* [PROBLEM STATEMENT] Beneath this instruction is a block of data; output from it exactly the lines that run from the one containing "Given: Tap the Total Refund Amount ₹ 0.00" through the one containing "Viewport: 531px width, 572px height.", inclusive.

[EXTRACTED DATA]

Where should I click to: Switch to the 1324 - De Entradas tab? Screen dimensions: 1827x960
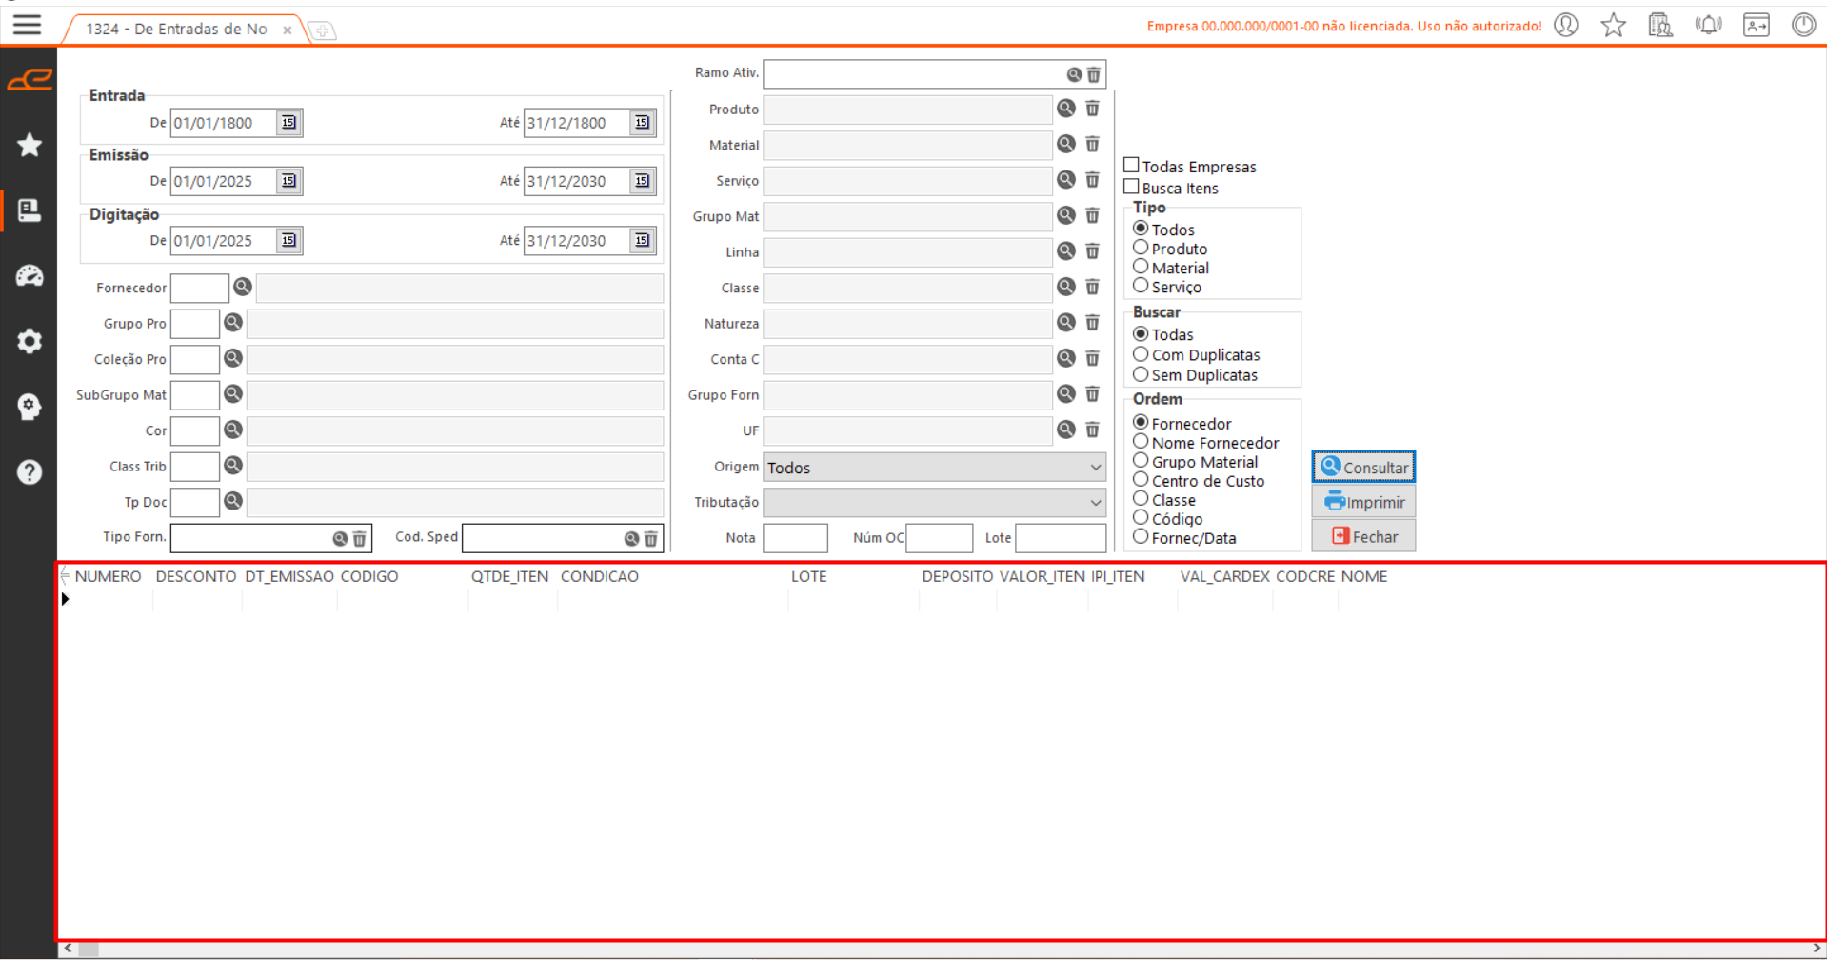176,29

[/EXTRACTED DATA]
[EXTRACTED DATA]

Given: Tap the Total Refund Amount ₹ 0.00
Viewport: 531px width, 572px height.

[/EXTRACTED DATA]
[EXTRACTED DATA]

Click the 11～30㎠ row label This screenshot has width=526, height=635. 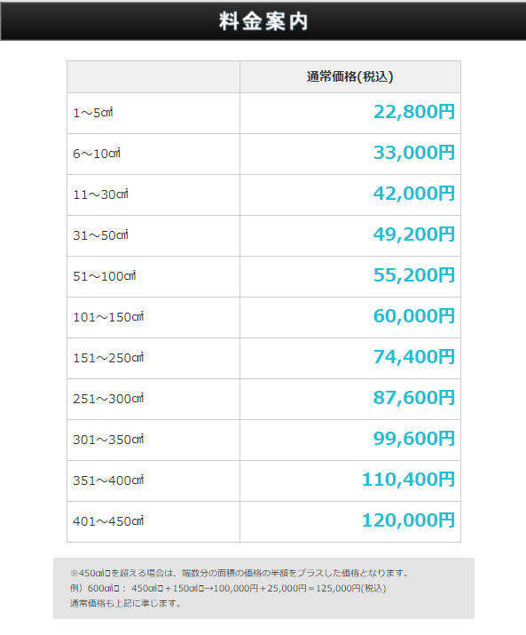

[/EXTRACTED DATA]

* [SOLUTION]
Given: Tap the Total Refund Amount ₹ 0.00
Viewport: 531px width, 572px height.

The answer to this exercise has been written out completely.